Pages

Wednesday, 3 September 2014

Uganda Revolutionary Class Part 1

In Our Uganda Social Struggles, we have three type of People, the consumer of Information,the User of Information and the creator of Information. Today, most Ugandans are consumers of information-they wake up and surf the web looking for what various news outlets have reported,etc. 

This group is very active at wanting to know... and making comments on various media, becomes almost an occupation. They tend to be living in a bubble of intelligentsia and stuck in the same time warp.
  • They Wake up and find out what people have written and commented, then answer all the comments using  Tonto and Mandazi ideology.
  • Facebook and Twitter platforms becomes their life-line of social networking,thus traditional human networking becomes tiresome, as they're suffering from computer Bytes exhaustion, and their Mantra becomes, " MWANA NkOYE" I want to chill!
  • They know how to talk loud in local boozers and regardless of their Mandazi brains, they have and must win all the arguments.
◆ ◆ ◆ ◆ ◆
### Work to complete
1: List the three types of people that the Uganda blog post above says exist in Uganda's social struggles.
2: Answer these questions from the Uganda blog post above:
(a) What date does the post carry?
(b) Which two platforms become the life-line of social networking?
(c) Where does the group talk loud?
3: Continue the Uganda blog post on information consumers from its last line.

### Information supplied
◆ ◆ ◆ ◆ ◆
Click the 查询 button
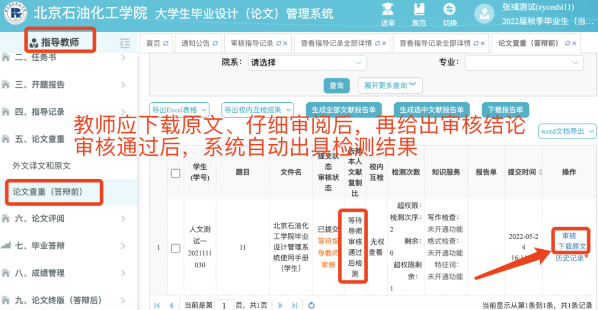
◆ ◆ ◆ ◆ ◆
### Answers by item
1: The consumer of information, the user of information, and the creator of information.

2:
(a) Wednesday, 3 September 2014
(b) Facebook and Twitter
(c) In local boozers

3:
The problem with this group, they're everywhere and come across to serious revolutionary as useful. But Wapi, Nebikwangala/bandia(fake) afathali Zero is better, because you know its Zero-just keep away from them- they're the best cowards,greedy, and gossiping too much is in their DNA. If you want to waste another 20 years waiting for something to happen...then join them
The Way society reacts to information has changed very much,call it information fatigue,exhaustion, tiredness, languidness, languor, lassitude, and listlessness-people no longer enjoy reading long texts as they get confused...Uhh, that's how people are messed-up! 
For that reason, I'll serialise this topic. Next week, I'll introduce the second(2nd) user of information. This type is very important to any revolutionary process, be it executing or countering the revolution. 


 Damnnnnnnnn.... We're dead!
History teaches us that Short Revolutions have never empowered the people but a clique of individuals as we see in Uganda and Rwanda.